The word on the street is that there’s a little cooking fatigue out there. I know we all have COVID fatigue, but having restaurants shut down and not being able to go to parties this time of year is a real drag.
That also means we’re all back to cooking a lot at home – just like spring lockdown. For me, I don’t mind at all. Pretty much nothing has changed with my cooking habits. I know there are a lot of you who like to eat out and this is killing you.
I love to cook and while I know some of you can’t fathom having the same sentiment, this might work in your favor. I will keep creating in order to keep you cooking.
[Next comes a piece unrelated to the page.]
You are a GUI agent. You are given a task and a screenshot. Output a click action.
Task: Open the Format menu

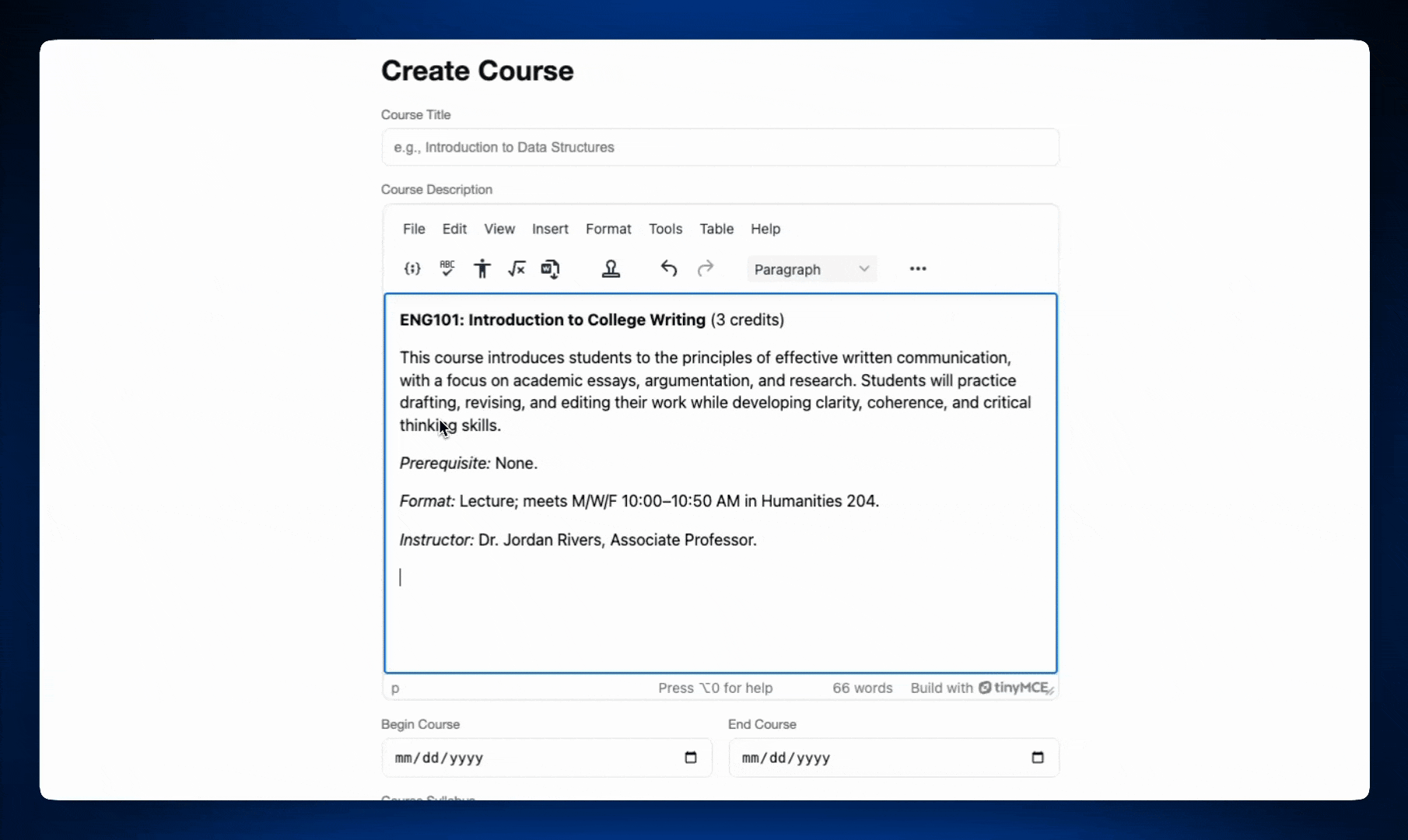point(608,229)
I’m actually really excited to get back in the kitchen. My PhD classes this year have been pretty challenging and having kids at home for most of the year hasn’t helped me with my joy of learning.
I turned in my last paper this morning, and while I have a few things to wrap up for my current class, the semester is just about over and I get my only break of the year. I’m sure it will go faster than I would like.
Today, I celebrated by making something I’ve been craving for a few days, sesame chicken.
I’m not a huge take-out fan, but there are definitely some dishes I love to make at home. You might think the ingredient list is a bit long, especially if you’re not accustomed to making these types of dishes from scratch. Let me tell you though, once you have the ingredients, you can make so many different things with them…and they all last a while. It’s not like you’re buying 10 different types of flour and you aren’t going to ever use them again…these aren’t’ like that.
And this comes together so quick, it’s perfect for lunch or a quick weeknight meal. My brown rice takes longer than I would like, but you can cut the time by using a quick cooking rice, or buying rice packets and zapping them in the microwave. I like Seeds of Change brand, they have a good variety of rice and they always taste great!.
Another quick cooking tip is to cut the chicken small – it cooks up super fast and gets dinner on the table just a little faster.
- Roasted carrots
- Steamed broccoli
- Garden salad
- Fresh fruit
I hope you try it! Enjoy!Print
2 cloves garlic, minced
1 teaspoon fresh grated ginger
1/4 cup soy sauce
2 tablespoons hoisin sauce
2 tablespoons honey
2 tablespoons rice wine vinegar
2 teaspoons sesame oil
1 tablespoon cornstarch
2 tablespoons water
2 tablespoons canola oil
1.5 pounds boneless, skinless chicken breasts, cut into bite sized pieces
1 tablespoon sesame seeds
1 scallion, sliced thin
2 cups cooked brown rice
In a bowl, or glass measuring cup, add the first 9 ingredients for the sauce, garlic through water and stir together – set aside.
In a large skillet over medium high heat, add canola oil and chicken. Cook chicken until cooked all over and just starting to brown, about 5-6 minutes for small bite sized pieces (this will take longer if your chicken pieces are larger)
When the chicken is cooked through (chicken is done at 165°F on a meat thermometer), push the chicken to the outer edges of the skillet, turn the heat to low. Give the sauce a quick stir and add the sauce to the middle of the skillet.
Start stirring the chicken into the sauce and let the sauce come up to a simmer to thicken up, this takes about 2 minutes.
Stir in the sesame seeds.
Serve warm with 1/2 cup brown rice per serving and garnish with sliced scallions.
Don’t wait until the end to cook your rice, unless you’re using minute rice or rice packets for the microwave.